PUBLISHED: 18:00 18 April 2011

CAMPAIGNERS fighting plans to ‘fence in’ a Sidmouth beauty spot have warned civic leaders: “We’re not going away.”

CAMPAIGNERS fighting plans to ‘fence in’ a Sidmouth beauty spot have warned civic leaders: “We’re not going away.”

Debate over Fire Beacon Hill got heated at Sidmouth Town Council’s Annual Assembly last week.

Those against plans to erect a boundary fence at the nature reserve, including a farmer who’s utilised Facebook to rally more than 700 people to his fight, were told by councillors: “You’ve had your consultation.”

Protester Stewart Williams said in response: “There are a lot of people extremely upset. We’re not going away.”

The RSPB, which manages the site on behalf of Sidmouth Town Council, last year introduced Galloway Heifers in a bid to halt encroaching birch and bracken.

Experts want to erect a 2,200 meter post and wire gated perimeter fence to stop the animals straying.

Questions over Fire Beacon bye-laws - which prohibit both fencing and grazing- remained unanswered last Thursday night.

Town councillors said these were a district council matter.

Objectors labelled a public consultation over the controversial move as “flawed.”

The poll, staged last year, saw 31 respondents support fence plans while 24 people objected.

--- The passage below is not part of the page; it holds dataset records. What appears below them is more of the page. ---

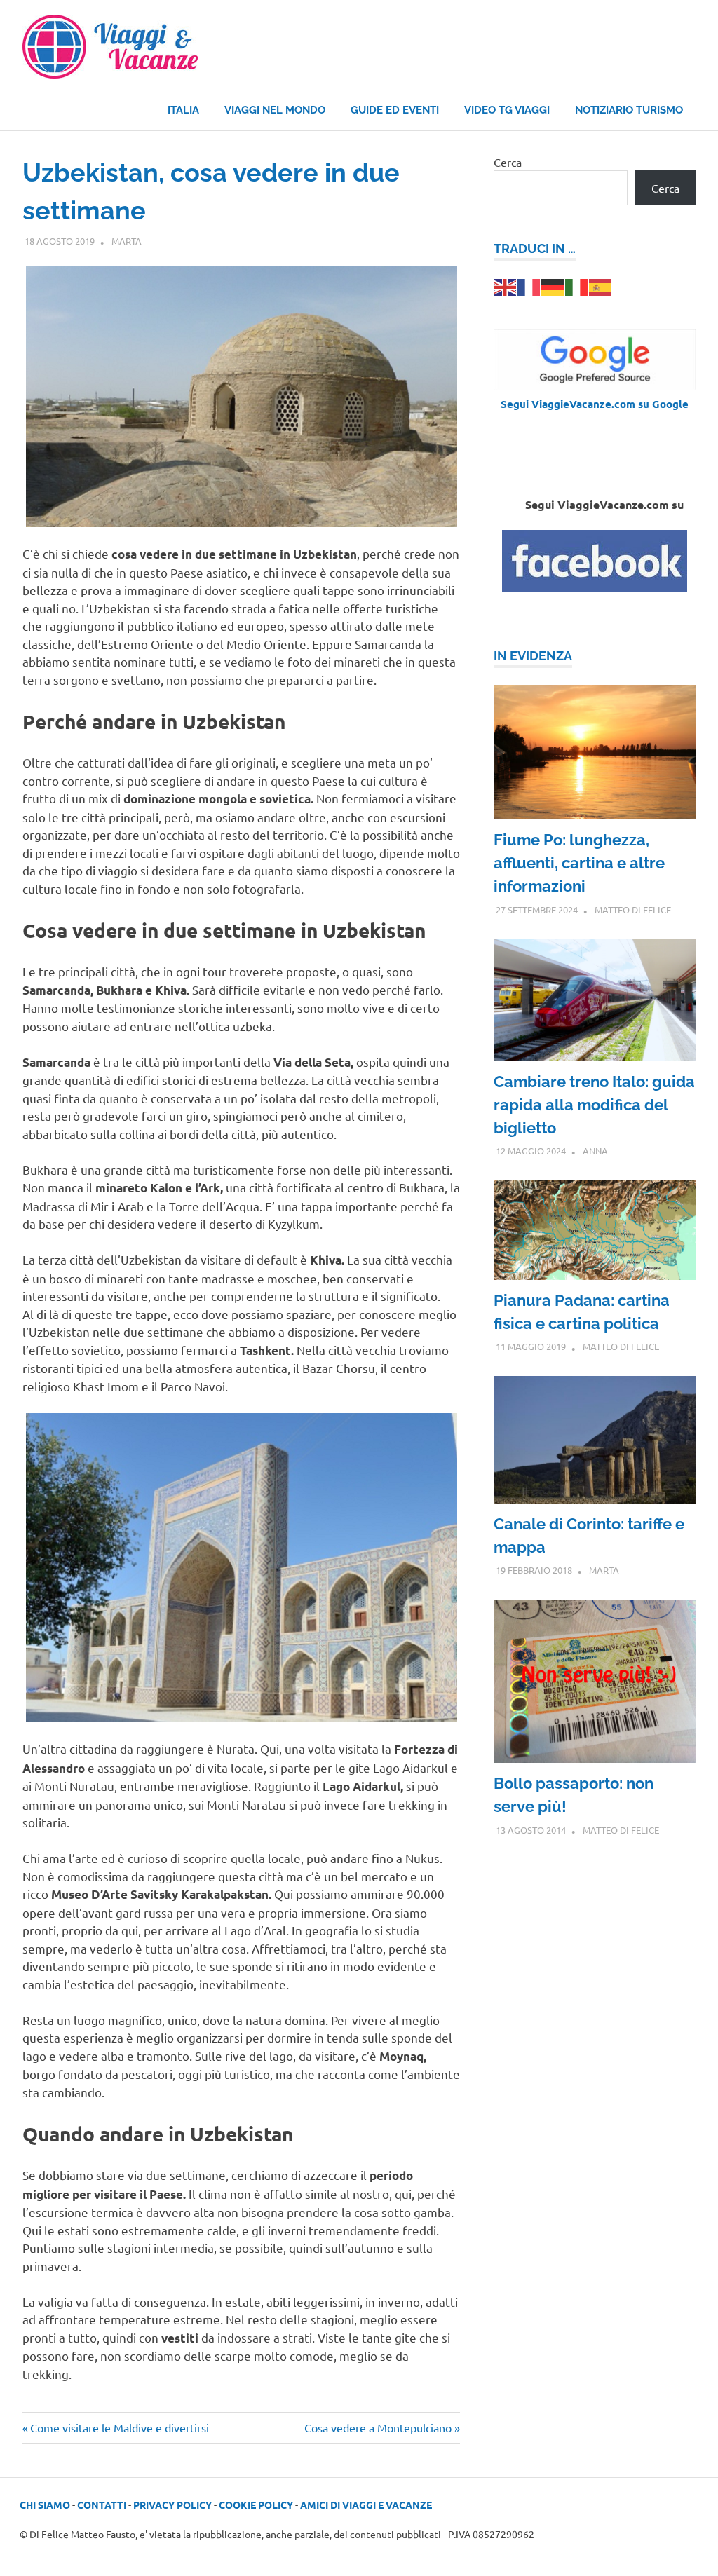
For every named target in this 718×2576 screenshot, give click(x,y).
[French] (529, 286)
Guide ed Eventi (395, 110)
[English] (505, 286)
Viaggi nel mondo (274, 110)
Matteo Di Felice (633, 909)
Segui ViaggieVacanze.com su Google (595, 404)
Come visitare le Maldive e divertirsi (119, 2427)
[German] (553, 286)
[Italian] (577, 286)
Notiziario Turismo (629, 110)
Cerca (508, 162)
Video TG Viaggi (507, 110)
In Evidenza (533, 655)
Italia (183, 110)
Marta (126, 241)
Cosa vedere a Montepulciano (378, 2427)
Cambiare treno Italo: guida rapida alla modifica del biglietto (594, 1104)
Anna (595, 1151)
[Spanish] (601, 286)
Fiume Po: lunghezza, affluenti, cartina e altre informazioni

Councillors insist they will go ahead with the project- saying it will protect the popular spot as a valued nature reserve.

Chairman, Councillor Peter Sullivan, said: “All we can do is take the advice of our managers (the RSPB). You’ve had your consultation- there’s nothing we have seen that explains why it can’t happen. It’s a nature reserve, not a recreational area.”

“People go up there for the feeling of freedom and spiritual refreshment in an open space- it’s just another field if you have to go through gates,” said one Fire Beacon user.

Nearby resident Derek Carter said land management “takes precedence over man’s natural wish to wander at will or to exercise domestic pets.”

RSPB warden Toby Taylor, who manages the reserve, has long said cattle are key to chomping invasive vegetation that threatens to overwhelm the site.

The Planning Inspectorate will decide the fate of the proposed fence.